- Task directions -
Find the line in the data below that contains "Advertisement (26, 2488)". Return that line and all the lines after it, unchanged.

- Data for this exercise -
:::

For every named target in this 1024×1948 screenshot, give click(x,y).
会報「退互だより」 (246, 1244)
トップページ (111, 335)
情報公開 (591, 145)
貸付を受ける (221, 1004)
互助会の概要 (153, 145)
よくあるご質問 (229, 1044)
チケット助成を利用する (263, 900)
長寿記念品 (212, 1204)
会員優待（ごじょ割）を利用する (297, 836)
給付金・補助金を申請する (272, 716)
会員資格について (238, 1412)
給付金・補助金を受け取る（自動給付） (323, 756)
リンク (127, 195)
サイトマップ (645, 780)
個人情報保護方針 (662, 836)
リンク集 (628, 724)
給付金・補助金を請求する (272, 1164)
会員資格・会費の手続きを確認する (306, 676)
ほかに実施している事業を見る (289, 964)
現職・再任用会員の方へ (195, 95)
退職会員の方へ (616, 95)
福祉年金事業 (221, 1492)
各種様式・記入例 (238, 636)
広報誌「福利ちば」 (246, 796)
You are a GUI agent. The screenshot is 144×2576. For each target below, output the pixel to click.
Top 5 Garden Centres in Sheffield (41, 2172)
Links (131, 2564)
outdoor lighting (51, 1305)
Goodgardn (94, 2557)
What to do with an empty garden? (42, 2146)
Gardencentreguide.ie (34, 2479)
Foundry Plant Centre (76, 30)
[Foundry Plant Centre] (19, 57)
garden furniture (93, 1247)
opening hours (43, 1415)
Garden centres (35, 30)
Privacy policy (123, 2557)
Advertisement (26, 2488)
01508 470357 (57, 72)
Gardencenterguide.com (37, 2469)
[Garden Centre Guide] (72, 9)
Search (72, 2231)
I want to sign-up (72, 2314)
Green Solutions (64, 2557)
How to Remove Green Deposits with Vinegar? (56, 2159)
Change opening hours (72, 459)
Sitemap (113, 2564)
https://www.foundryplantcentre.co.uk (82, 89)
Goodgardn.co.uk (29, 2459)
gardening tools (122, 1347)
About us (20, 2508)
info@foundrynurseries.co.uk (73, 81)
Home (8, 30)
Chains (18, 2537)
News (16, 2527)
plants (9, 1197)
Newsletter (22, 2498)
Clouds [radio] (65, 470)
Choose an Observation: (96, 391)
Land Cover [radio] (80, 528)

:::

- Response area -
Advertisement (26, 2488)
01508 470357 (57, 72)
Gardencenterguide.com (37, 2469)
[Garden Centre Guide] (72, 9)
Search (72, 2231)
I want to sign-up (72, 2314)
Green Solutions (64, 2557)
How to Remove Green Deposits with Vinegar? (56, 2159)
Change opening hours (72, 459)
Sitemap (113, 2564)
https://www.foundryplantcentre.co.uk (82, 89)
Goodgardn.co.uk (29, 2459)
gardening tools (122, 1347)
About us (20, 2508)
info@foundrynurseries.co.uk (73, 81)
Home (8, 30)
Chains (18, 2537)
News (16, 2527)
plants (9, 1197)
Newsletter (22, 2498)
Clouds [radio] (65, 470)
Choose an Observation: (96, 391)
Land Cover [radio] (80, 528)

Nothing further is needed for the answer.